N E X T F L O W   ~  version 24.10.5

Launching `example.nf` [tender_kay] DSL2 - revision: 573919f401

hello

Now suppose we create a nextflow.config file and set value to something different:

nextflow.config

params.value = "bye"

Now, the workflow will print "bye"

nextflow run example.nf

Output

N E X T F L O W   ~  version 24.10.5

Launching `example.nf` [tender_kay] DSL2 - revision: 573919f401

bye

If we create another config file, define params.value in there, and layer it on top, that value will be used:

custom.config

params.value = "seeya"

nextflow run example.nf -c custom.config

Output

N E X T F L O W   ~  version 24.10.5

Launching `example.nf` [tender_kay] DSL2 - revision: 573919f401

seeya

And if we create a second custom config, define yet another value for params.value, and layer it on top as well, that value will be used:

another_custom.config

params.value = "ciao"

nextflow run example.nf -c custom.config,another_custom.config

Output

N E X T F L O W   ~  version 24.10.5

Launching `example.nf` [tender_kay] DSL2 - revision: 573919f401

ciao

Process directives, such as CPU and memory requirements, can be configured in a number of ways, and these too are evaluated in a particular order by Nextflow.
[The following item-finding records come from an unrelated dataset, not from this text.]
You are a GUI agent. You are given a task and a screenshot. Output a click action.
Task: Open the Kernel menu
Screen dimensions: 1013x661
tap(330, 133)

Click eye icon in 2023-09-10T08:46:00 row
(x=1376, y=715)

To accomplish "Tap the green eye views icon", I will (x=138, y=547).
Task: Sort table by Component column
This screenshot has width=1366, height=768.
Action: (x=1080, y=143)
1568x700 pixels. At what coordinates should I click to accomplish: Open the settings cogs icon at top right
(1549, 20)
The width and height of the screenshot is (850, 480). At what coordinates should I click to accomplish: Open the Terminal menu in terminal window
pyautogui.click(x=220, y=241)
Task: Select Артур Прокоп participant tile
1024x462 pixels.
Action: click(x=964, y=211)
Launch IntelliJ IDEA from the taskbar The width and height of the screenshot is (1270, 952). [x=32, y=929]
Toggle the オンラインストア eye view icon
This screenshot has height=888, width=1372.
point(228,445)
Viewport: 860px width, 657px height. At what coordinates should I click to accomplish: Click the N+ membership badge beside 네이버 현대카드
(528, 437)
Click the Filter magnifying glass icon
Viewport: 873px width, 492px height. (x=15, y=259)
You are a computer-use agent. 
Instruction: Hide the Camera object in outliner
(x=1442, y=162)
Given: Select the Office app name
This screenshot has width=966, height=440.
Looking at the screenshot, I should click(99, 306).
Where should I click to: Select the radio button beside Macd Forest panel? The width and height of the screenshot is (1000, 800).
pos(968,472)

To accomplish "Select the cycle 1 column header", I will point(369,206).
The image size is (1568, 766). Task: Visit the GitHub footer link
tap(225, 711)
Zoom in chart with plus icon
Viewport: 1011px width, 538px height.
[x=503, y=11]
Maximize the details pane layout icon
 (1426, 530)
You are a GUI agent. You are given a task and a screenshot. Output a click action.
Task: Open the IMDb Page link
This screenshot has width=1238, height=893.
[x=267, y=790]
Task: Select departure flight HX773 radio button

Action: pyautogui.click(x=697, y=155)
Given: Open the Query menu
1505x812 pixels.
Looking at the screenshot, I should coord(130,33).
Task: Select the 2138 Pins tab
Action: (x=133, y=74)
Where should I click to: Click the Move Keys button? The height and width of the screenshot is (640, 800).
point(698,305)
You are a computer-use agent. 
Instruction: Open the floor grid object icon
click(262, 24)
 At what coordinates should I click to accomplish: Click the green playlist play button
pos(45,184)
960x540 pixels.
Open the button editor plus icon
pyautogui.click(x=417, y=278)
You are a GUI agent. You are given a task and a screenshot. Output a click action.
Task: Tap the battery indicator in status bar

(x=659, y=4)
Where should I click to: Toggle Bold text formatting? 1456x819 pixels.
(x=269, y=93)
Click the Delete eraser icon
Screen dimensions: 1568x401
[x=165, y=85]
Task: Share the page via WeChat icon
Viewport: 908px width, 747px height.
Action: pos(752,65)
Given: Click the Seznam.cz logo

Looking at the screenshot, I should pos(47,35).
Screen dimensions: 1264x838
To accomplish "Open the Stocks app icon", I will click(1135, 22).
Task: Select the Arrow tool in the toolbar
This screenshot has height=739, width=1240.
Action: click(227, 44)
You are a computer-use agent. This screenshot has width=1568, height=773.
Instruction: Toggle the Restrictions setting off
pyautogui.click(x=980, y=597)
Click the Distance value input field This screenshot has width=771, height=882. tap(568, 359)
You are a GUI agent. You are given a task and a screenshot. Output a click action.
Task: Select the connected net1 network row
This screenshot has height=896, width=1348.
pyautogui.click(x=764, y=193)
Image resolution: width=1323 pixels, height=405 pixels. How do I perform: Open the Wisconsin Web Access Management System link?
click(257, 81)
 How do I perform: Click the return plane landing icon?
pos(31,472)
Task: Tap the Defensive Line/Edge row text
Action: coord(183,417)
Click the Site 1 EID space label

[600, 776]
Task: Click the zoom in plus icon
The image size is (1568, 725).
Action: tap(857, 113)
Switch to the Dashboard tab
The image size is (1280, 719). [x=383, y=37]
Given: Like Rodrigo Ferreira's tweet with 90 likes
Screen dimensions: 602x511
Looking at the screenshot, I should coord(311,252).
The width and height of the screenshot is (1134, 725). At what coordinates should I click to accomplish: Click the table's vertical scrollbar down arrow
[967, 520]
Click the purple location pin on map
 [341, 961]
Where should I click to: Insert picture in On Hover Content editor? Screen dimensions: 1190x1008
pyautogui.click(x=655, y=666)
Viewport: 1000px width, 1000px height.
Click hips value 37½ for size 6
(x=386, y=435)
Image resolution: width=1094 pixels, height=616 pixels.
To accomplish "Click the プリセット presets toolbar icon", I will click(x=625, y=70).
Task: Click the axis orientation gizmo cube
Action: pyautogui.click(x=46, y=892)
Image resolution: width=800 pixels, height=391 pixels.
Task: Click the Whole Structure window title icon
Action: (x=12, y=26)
Briefly, they are prioritised in the following order, from lowest to highest priority:

Default process configuration settings in the configuration files (e.g. process.cpu = 1)
Process directives defined in the process definition
Process configuration settings within a matching withLabel selector
Process configuration settings within a matching withName selector

Example: Configuring default resources and using process selectors

Consider the following process {} scope within a configuration file:

process {
    cpus = 4
    withLabel: hello { cpus = 8 }
    withName: bye { cpus = 16 }
}

This configuration will have the following consequences:

By default, all processes will be given 4 CPUs, unless their process definitions contain a cpus directive
Any process given the label "hello" will instead be given 8 CPUs
Any process named "bye" will be given 16 CPUs

1.9.2 Optimising `nf-core/sarek` for our data

We saw that sarek wasn't well-optimised for such a small test dataset. In this next exercise, we will build a new custom configuration file to explicitly set the resources we want for each of the stages.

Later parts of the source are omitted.